二軍落ち 阪神・藤川球児の逆襲はあるのか

2019年04月09日 16時30分

二軍落ちした藤川の胸中やいかに

 チーム内競争が最優先か。開幕3カードを4勝5敗で乗り切った阪神・矢野燿大監督(50)が8日、再調整のため二軍落ちした藤川球児投手(38)に「特別扱いなし」の方針を示唆した。

 藤川は6日の広島戦(マツダ)で2点ビハインドの5回に登板し、プロ2度目となる1イニング2被弾と炎上。試合後に首脳陣と話し合った結果、2016年9月以来となる二軍調整が決定した。

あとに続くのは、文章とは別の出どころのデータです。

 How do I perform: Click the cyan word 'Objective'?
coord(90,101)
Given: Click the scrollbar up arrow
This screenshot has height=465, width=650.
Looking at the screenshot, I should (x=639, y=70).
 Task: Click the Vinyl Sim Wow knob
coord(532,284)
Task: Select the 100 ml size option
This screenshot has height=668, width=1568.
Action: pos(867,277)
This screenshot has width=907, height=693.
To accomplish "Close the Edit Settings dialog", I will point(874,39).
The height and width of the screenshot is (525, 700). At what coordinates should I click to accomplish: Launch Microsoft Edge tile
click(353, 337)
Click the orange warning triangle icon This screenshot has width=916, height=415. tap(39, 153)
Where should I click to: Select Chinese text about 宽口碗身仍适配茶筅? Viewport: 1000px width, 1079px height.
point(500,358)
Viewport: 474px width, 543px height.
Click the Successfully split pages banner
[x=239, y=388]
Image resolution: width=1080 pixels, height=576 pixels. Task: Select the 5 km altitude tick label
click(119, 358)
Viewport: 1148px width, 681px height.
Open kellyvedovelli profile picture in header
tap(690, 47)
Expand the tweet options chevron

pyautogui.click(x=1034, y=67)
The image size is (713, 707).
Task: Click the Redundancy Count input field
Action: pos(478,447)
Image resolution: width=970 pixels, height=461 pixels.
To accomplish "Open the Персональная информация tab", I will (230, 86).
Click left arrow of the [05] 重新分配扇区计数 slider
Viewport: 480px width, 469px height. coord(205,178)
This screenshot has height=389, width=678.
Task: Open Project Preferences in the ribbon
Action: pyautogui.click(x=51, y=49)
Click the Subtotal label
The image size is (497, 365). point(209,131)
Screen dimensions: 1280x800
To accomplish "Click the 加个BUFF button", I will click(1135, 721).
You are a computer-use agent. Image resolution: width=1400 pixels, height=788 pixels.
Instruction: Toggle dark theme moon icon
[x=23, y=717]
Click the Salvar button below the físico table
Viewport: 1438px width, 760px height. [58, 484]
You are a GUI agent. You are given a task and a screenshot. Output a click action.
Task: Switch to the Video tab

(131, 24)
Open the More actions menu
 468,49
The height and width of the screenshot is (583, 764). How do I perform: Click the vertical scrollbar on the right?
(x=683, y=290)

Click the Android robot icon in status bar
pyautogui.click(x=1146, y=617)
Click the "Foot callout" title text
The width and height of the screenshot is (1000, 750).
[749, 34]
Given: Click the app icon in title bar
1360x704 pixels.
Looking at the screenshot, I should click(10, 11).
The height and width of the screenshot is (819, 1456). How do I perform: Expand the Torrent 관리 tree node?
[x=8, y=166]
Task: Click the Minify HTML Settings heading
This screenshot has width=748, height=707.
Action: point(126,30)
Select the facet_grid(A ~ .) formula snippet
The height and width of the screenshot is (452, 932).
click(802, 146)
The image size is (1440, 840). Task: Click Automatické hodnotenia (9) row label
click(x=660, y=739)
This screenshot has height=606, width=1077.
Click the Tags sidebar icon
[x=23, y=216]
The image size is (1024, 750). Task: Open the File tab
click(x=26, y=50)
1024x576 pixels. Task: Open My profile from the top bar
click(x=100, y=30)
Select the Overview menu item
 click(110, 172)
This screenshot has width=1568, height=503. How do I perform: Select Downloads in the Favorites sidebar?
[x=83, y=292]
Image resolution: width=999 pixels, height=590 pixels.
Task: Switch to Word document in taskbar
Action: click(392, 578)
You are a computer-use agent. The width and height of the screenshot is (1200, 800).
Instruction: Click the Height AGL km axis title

 開幕から計3試合に投げて防御率9・00。指揮官は「球児が(抑えで)甲子園に登場するあの雰囲気をまた見たい」とエールを送りながらも、今回の措置については「アイツ自身が状態を上げたいという思いが強い。自分に対して状態を上げながら納得する球、気持ちがあると思うから(二軍に)帰ってつくるということ」と説明。再昇格時期については「そこはチームやから。全体を考えないとチームはおかしくなる」と、実績あるベテランでも「聖域なし」を強調した。

 しかし、チーム内は早々の藤川二軍落ちで心配の声が噴出している。球団幹部は「リリーフ陣を上手にまとめ上げていたのが球児。若手にも経験からくるアドバイスだけでなく、時に厳しいことを言ったりしてくれていた。不在なのはチームにとって痛い」と嘆き、選手も「まだ本調子じゃないにしても今回、何で二軍調整になったのか分からない。(開幕からの)起用法とかで思うところがあったのか、聞いてみないと分からないけど、早く戻ってきてほしいですよ」と気にかけている。

 藤川は今季、かつての居場所だった守護神に再挑戦。だが、オープン戦の不調で、現在はドリスが抑えを務めている。「シーズンは開幕だけじゃない。夏場あたりから本領発揮するのがあるべき姿」と逆襲を誓っている藤川の雄姿を、早く見たいところだが…。